Sean 'Captain Napalm' Conner wrote:
It was thus said that the Great Miles O'Neal once stated:
But half your UNIX commands are no longer relevant.
They might be present, but they may or may not do
what you expect. There are a whole bunch of extra
commands to manipulate the odb, some intuitive and
some not. So any time you can't use SMIT, all your
UNIX knowledge is useless.
And when, exactly, is the time when you can't use SMIT?
I bet the main reason most sysadmins hate SMIT is that it makes the job
too easy and thus they are fearful for thier jobs.
Me? Hey, it leaves me with more time to hack 8-)
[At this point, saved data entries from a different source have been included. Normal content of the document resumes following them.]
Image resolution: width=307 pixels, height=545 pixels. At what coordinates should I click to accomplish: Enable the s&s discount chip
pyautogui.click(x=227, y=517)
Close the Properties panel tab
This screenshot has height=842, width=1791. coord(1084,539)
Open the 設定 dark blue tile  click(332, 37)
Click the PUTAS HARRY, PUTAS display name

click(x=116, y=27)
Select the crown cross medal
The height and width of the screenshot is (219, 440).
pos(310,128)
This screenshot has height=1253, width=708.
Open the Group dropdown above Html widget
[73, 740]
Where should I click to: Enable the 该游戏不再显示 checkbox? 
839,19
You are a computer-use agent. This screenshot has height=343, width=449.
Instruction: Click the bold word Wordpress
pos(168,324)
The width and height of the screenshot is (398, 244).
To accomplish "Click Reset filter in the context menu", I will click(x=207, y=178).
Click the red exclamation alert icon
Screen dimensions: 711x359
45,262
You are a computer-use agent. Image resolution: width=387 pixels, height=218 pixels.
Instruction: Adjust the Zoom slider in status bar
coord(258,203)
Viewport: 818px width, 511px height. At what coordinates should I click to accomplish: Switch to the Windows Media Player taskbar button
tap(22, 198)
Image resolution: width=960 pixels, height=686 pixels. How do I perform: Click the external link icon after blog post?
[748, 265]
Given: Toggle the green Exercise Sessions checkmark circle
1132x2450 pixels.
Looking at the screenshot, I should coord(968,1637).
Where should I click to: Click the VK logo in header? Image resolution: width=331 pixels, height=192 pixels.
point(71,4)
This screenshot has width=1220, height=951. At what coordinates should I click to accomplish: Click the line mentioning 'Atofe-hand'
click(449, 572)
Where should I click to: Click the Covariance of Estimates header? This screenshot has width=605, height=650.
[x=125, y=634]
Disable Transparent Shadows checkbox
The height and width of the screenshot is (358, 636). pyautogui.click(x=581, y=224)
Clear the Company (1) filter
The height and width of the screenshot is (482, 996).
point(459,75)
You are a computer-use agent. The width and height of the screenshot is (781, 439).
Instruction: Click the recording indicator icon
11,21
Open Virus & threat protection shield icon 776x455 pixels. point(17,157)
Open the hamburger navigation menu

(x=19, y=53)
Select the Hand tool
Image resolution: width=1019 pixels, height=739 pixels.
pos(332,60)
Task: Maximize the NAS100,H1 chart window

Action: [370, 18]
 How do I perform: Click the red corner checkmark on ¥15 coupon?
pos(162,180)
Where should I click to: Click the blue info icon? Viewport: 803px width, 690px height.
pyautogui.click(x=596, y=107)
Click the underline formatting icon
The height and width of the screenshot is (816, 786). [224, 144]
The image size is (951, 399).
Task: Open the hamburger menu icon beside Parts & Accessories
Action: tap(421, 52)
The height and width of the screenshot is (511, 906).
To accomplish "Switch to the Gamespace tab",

-spc (Would love SMIT for Linux ... )
I'll admit that some of the damned odb stuff is annoying (mostly
because the documentation is down to IBM standards), but between
the F4 key (I like plagiarizing when I code shell scripts) and the
Logical Volume Manager [I hear rumors of work on that for Linux, so
my hopes are up -- hell, ever since IBM joined the Apache team, I've
got no idea where the world is going -- then Intel bought into Red
Hat].
By the way, whover was making the threat to someone else, I'd love
to have an RT myself. Second best keyboard ever made.
--
Ward Griffiths <mailto:gram@cnct.com> <http://www.cnct.com/home/gram/>
WARNING: The Attorney General has determined that Alcohol, Tobacco,
and Firearms can be hazardous to your health -- and get away with it.